Location: Cabinet 2, Shelf 4
Description: This demo has two items, a straight armed and crooked arm. First, spin the straight arm making sure it is going fast enough that it is still spinning after you finish the next step. Next spin the crooked arm. While spinning the crooked arm you will have to hold down the bases. It is also important that crooked arms be spun fast enough that the bases begin to wobble once allowed to move.
Pedagogically, ask the students why the crooked arm rotor starts to wobble: if it accelerates, what is the external force that causes it to start moving? This demonstration is very useful in showing that angular momentum is not always parallel to angular velocity, unlike linear momentum and linear velocity. The rotational axis is not along a principal axis of the crooked arm rotor. To rotate about the vertical axis an external torque must be supplied (the normal force on the edge of the stand) and if that is not sufficient the system will start to wobble.
Keywords: Angular Momentum, Moment of Inertia, Heavy, Spinning, Surprise, Wobble
Location: Cabinet 2, Shelf 3
Description: The ballistic pendulum can be used to demonstrate conservation of energy. To load the canon, first remove the ball from the trap by using the release on the side facing the barrel of the canon.The release is highlighted by the green arrow in figure 2. You may need to swing the pendulum while holding the release to obtain the ball. Having the ball in hand grab the plunger. Place the ball at the face of the barrel and using the plunger push the ball into the barrel until one hears a click. Note that the canon has three possible settings. You can push the ball past the first click till you hear a second and then a third. Once the canon is loaded make sure that the protractor is set to zero degrees and is flush with the arm of the pendulum. To fire the canon, grab the yellow string and pull perpendicularly to the top of the canon until the string is taught. Once taught, continue applying pressure until the canon fires. Once the canon fires you can use the protractor to measure the maximum angle made by the pendulum arm.
Keywords: Inelastic Collisions, Intro Lab, Momentum
Location: Cabinet 1, Shelf 2
Description: This demo illustrates how the center of gravity of a body is connected to stability of the body. When performing this demo be ready to catch the balls as they do roll out of the tubes when the tubes fall. Below is a picture of what the demo looks like stored, and a picture of what should be in the box, including the instruction. It includes two plastic balls, a steel ball, a straight tube, a slanted tube, two caps, and instructions. The left image is the contents and the right is the demo stored.

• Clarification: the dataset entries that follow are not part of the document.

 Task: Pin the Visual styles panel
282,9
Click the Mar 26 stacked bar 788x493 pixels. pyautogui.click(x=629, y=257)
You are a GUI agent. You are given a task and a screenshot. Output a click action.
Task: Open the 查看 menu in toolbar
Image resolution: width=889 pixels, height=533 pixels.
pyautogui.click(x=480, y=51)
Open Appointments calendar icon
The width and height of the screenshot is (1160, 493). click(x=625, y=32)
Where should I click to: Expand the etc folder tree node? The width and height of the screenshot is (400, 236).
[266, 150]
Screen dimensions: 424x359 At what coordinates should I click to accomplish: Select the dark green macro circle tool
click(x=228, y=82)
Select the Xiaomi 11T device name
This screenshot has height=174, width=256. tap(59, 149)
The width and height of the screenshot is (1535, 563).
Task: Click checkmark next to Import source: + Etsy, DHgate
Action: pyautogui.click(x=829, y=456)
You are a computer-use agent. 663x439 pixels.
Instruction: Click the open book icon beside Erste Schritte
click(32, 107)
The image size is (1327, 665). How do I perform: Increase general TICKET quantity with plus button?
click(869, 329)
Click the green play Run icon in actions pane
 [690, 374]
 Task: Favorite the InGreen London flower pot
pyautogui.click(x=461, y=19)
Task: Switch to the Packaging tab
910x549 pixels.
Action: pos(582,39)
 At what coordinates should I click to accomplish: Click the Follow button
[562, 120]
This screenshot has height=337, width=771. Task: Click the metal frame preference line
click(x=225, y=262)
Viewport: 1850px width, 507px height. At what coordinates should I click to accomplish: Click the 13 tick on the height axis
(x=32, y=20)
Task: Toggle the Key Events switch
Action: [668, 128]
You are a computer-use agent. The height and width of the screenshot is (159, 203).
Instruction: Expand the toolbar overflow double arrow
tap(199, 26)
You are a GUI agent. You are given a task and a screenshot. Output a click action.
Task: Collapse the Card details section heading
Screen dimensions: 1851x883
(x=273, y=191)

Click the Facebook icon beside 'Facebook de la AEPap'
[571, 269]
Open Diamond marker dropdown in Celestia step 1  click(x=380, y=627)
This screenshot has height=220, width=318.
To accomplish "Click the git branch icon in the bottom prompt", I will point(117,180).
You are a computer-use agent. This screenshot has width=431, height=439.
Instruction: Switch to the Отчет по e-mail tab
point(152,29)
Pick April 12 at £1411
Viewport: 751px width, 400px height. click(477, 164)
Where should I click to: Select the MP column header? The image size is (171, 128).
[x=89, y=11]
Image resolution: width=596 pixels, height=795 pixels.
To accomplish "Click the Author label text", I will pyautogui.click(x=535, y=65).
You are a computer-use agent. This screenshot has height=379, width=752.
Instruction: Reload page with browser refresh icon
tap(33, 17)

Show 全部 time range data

Keywords: Falling, Toppling
Location: Cabinet 1, Shelf 4
Description: This demo will require a bowling ball with the hook attachment, a ladder, and the hooks on the ceiling of the lecture hall. It is advised that another person be present while setting up this demonstration. The red arrows show the hook that is attached to the ball and where they attach on the ceiling of the lecture hall. These hooks are located above the floor of the lecture hall. One will have to use the ladders located in the hallway between the demo room and the classroom to reach the anchor points.
Keywords: Bowling Ball, Classical, Pendulum, YouTube
Location: Cabinet 4, Shelf 5
Description: Shown is the working demonstration for driven harmonic oscillators.
Keywords: Driven Oscillator, Harmonic Oscillator, Resonance
Location: Cabinet 2, Shelf 1
Description: This demo has four pieces: two marbles, a stick, the base. First lift the bases and use the stick to jam the base in an elevated position as shown in the photo to the right. Note there is a small piece of felt on the lower board that marks where the stick should sit. This is highlighted with a green arrow in the right picture. Once the stick is in place, balance a marble on the nail. The nail is located at the highest point of the raised arm. The nail's location is marked by a red arrow in the right picture. Finally, in a quick motion pull the stick out of the set up and watch the marble fall into the cup.
Keywords: Complicated, Kinematics, Moment of Inertia, Rotational Kinematics
Location: Service hallway by NH 170 (Accessible by 1R button in elevator)
Description: This is a simpler version of the famous brachistochrone curve, or path of quickest descent. Four gears of equal size (stored at the end of the track) can be released simultaneously from the same height at the top of the track. There are four paths, at angles 30, 45, 60, and 75 degrees with the horizontal. It is simple to calculate the time it takes an object to slide without friction down a ramp height H and base X and traverse the final horizontal distance L-X. Minimizing the time with respect to X will prove that the optimal angle is 60.
Rather than work with sliding objects, this demonstration has gears and the tracks all have “teeth” so that the gears rotate without slipping. Instructors can make it an exercise for the students to show that this does not change the answer for the optimal angle. The difference in time for the paths is slight, so an observer is best placed at the very end of the track looking down.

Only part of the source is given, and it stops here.